Appropriate to its storybook quality, Plain Jane unfolds in clearly labeled chapters. At “Step 1: The First Meeting,” Cristen goes to lunch with Roe in West Hollywood, confessing that she’s only been on one date in her whole life and that she has spent six years carrying a torch, a heavy-duty industrial torch, for a guy named Ty. The hostess proposes that, it being Ty’s day off, they ought to go check him out covertly while he chills with his bros in the park. This prospect, like all prospects, prompts Cristen to squeal at high pitch and great length. Not to worry, says Louise: “I invented stalking boys!” Given this claim, some of you fellas might expect the pair to shadow Ty from a surveillance van specially equipped to create fake online dating profiles and bawlingly irrational 3 a.m. phone calls. Sadly, their ride was just a Range Rover with tinted windows.

I can’t discern whether the score on the review copy the CW sent me consisted of temp music, but I pray that it did not. The general public needs to appreciate how, in “Step 2: The Stake Out,” a punchy trumpet-forward rendition of the James Bond theme gives way to Yello’s “Oh Yeah,” with its John Hughes-approved groans and chooka-chookas, upon a Ty sighting. He’s cute! Frolicking in the park, employing an assured underhand grip when tossing a Frisbee, he looks like a healthy dog that’s gotten into some good-quality hair gel. In the Rover, Cristen trembles at the idea of declaring her crush on him: “What if it ruins our friendship?” Talking the girl through her anxieties, Roe asks if there’s anything else she’s afraid of. “Snails,” is the answer. “I’m really scared of snails.”

Thus, upon flipping to “Step 3: Facing Her Biggest Fear,” we see Louise and Cristen settle in for a meal at a French restaurant.

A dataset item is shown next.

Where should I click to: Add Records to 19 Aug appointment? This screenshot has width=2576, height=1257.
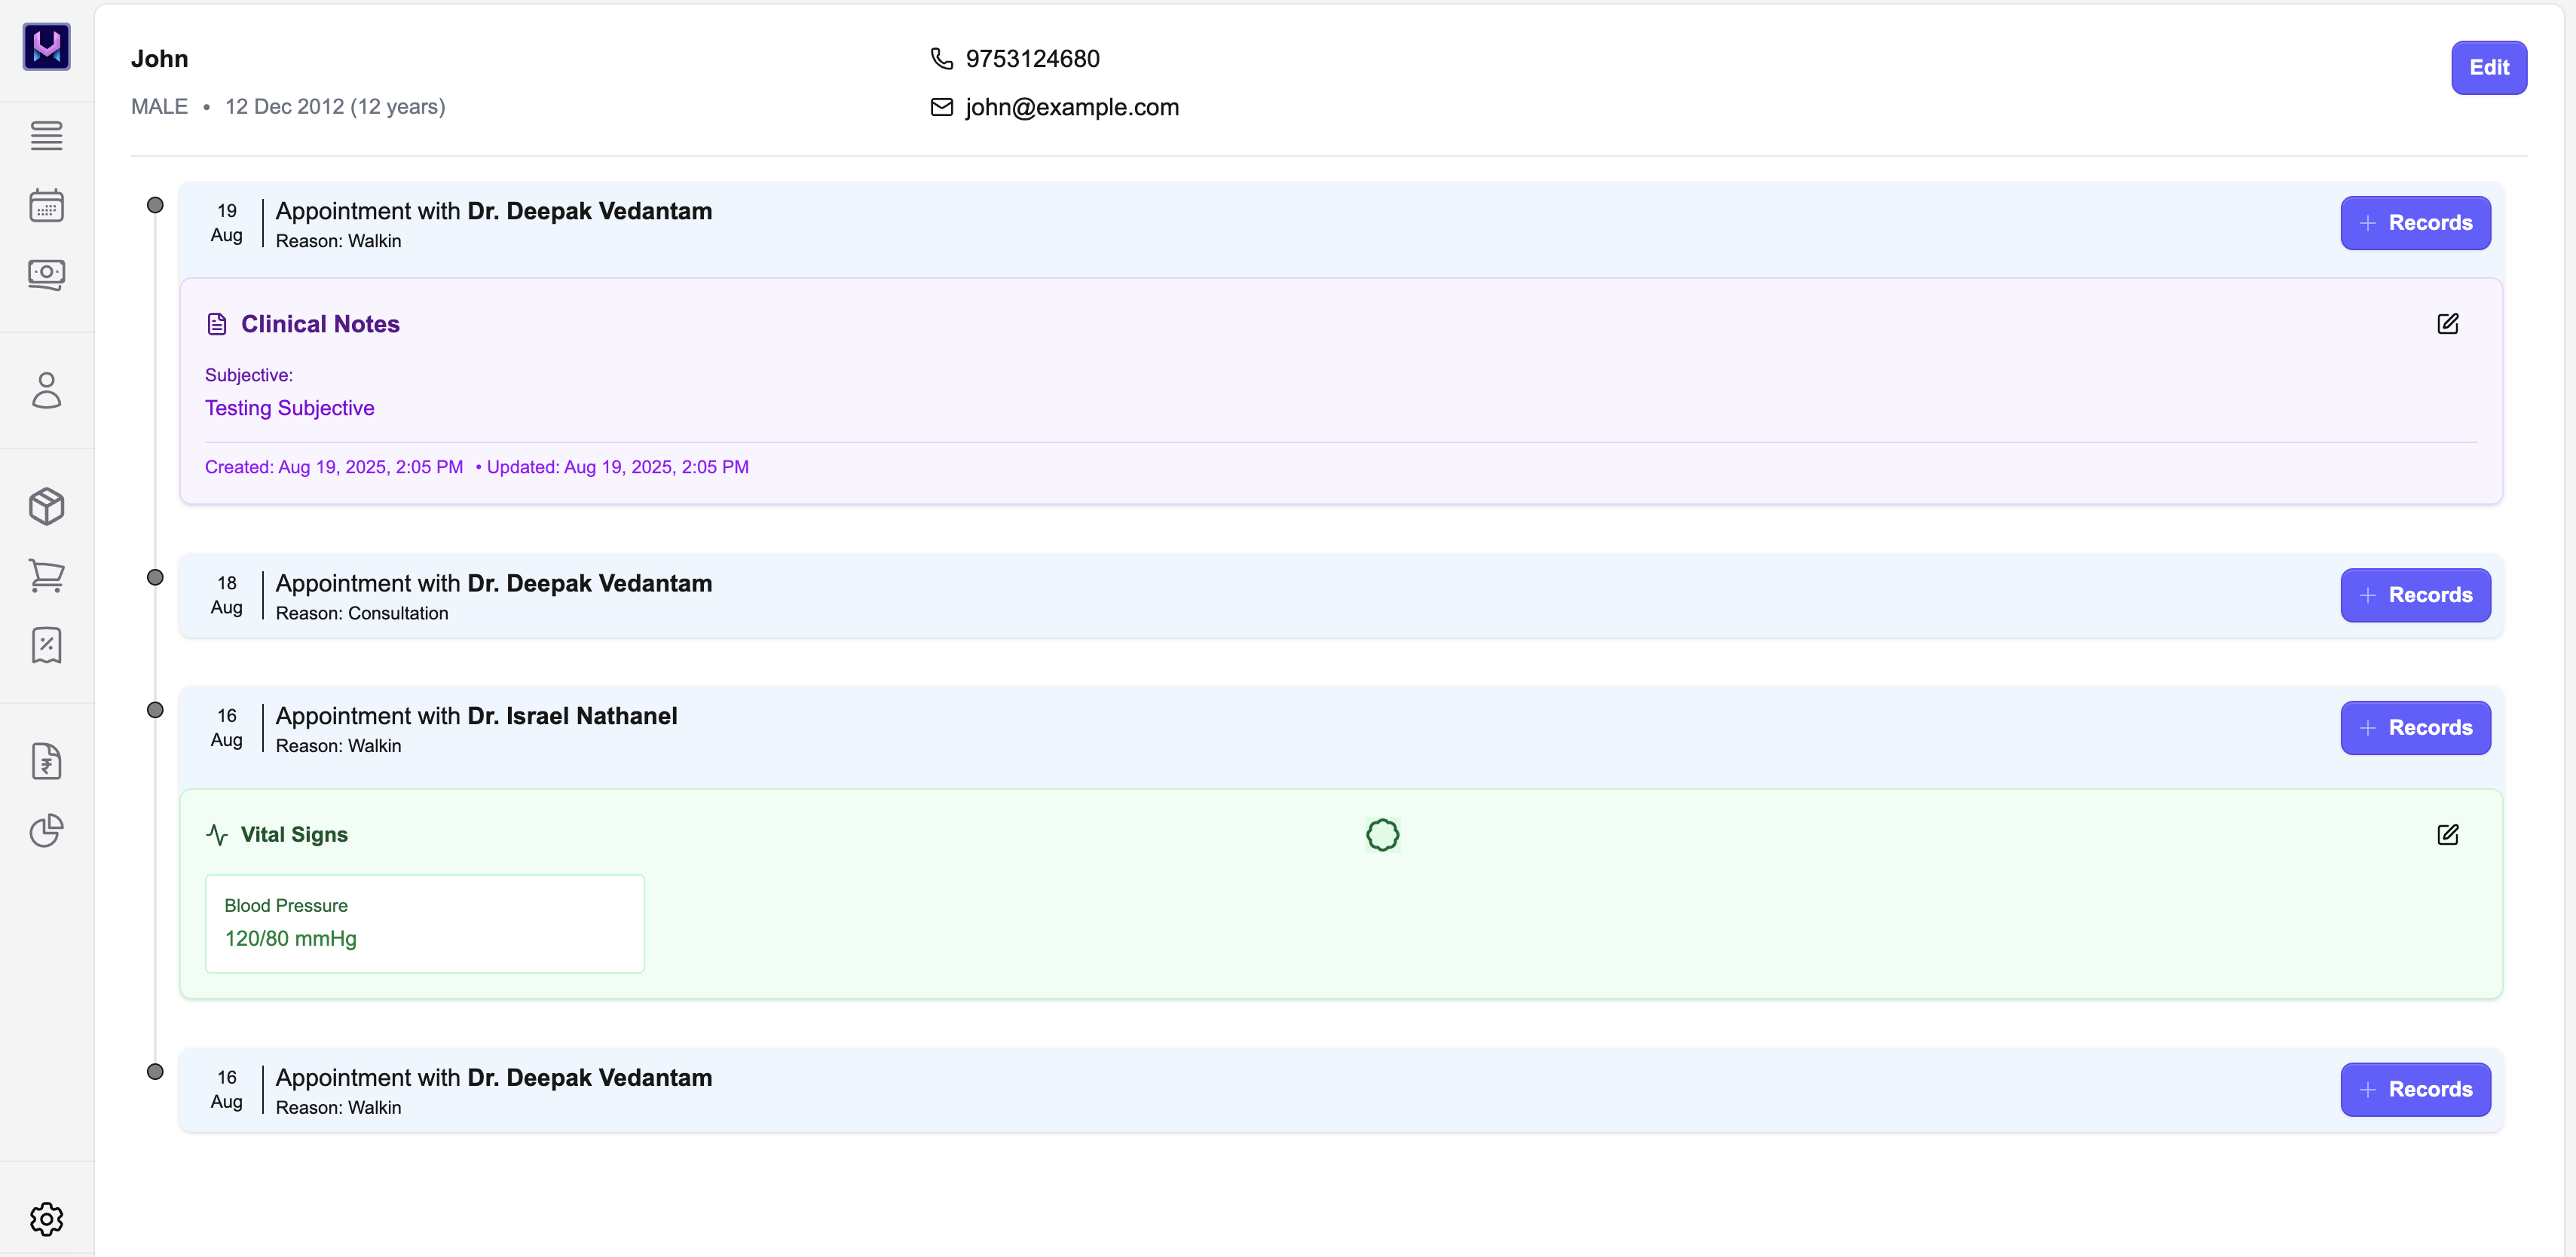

A waiter appears at tableside with a mysterious vessel swathed in white linen, announcing it as “the pièce de résistance,” at which point Plain Jane takes a sharp left turn into the land of mild gross-out antics. Cristen tries mightily to resist the unveiled pièce, recoiling at what the camera records as a colorless glass vase with a flared mouth overspilling with 100 live snails and one $1,000 Bloomingdale’s gift card. In order to earn her shopping spree—and thus be fetchingly attired to announce her love for Ty—Cristen must confront her escargotphobia, a process that involves further squealing and attendant heavy breathing. “Do you feel a little bit exhilarated?” asks Roe, brows arched. Some sources trace the expression “plain jane” to early criticism of Jane Eyre, but Step 3 calls to mind a different Brontë sisters moment. So wonderfully subtle in employing a slimy snail tube as a metaphor for sexual experience, it led me to reflect on Wuthering Heights and the rock mass over the Fairy Cave, apprehended by Cathy with fear and desire: “The abrupt descent of Penistone Crags particularly attracted her notice.”

With this hazing complete, we move on to “Step 4: The Transformation Begins,” which features a number of the usual tropes (the changing-room montage) and the occasional small twist. At one point, Roe has Cristen try on a pair of bell-bottom-ish pants: “If you’ve got hips or a big butt—which you don’t, but you have a, you know, cute butt—the flare really balances out and slims the hips.” Thwarting expectations, the fairy godmother puts the princess in a pair of jeggings—which, you know, slim nothing—and sends her off to a dog park in Laurel Canyon. This is “Step 5: Date Training,” said to document a “confidence-building game”: Instructed to chat up boys and connected to a shock-emitting device (“Any time you fall back into your plain-Jane ways, we’re gonna give you a zap!”), the girl enjoys a sunny afternoon of lighthearted aversion therapy.

The moment of truth comes quickly: Cristen in front of a mirror wearing bare shoulders and too much foundation. “Is that person sexy?” asks Roe. “Yes,” squeals the young lady, not incorrectly. (To be certain, that sexy person has no personality, but Jane of course dressed herself with no personality to begin with.) I’m pleased to spoil the news that Ty, learning of Cristen’s constant crush, confesses that the vibe is reciprocal. Well, that’s sweet! Somewhere bluebirds are smooching. Meanwhile, a question posed at the outset remains blissfully unresolved: “Will it be true love?” It is pleasant enough to live in the hazy hope that it will be.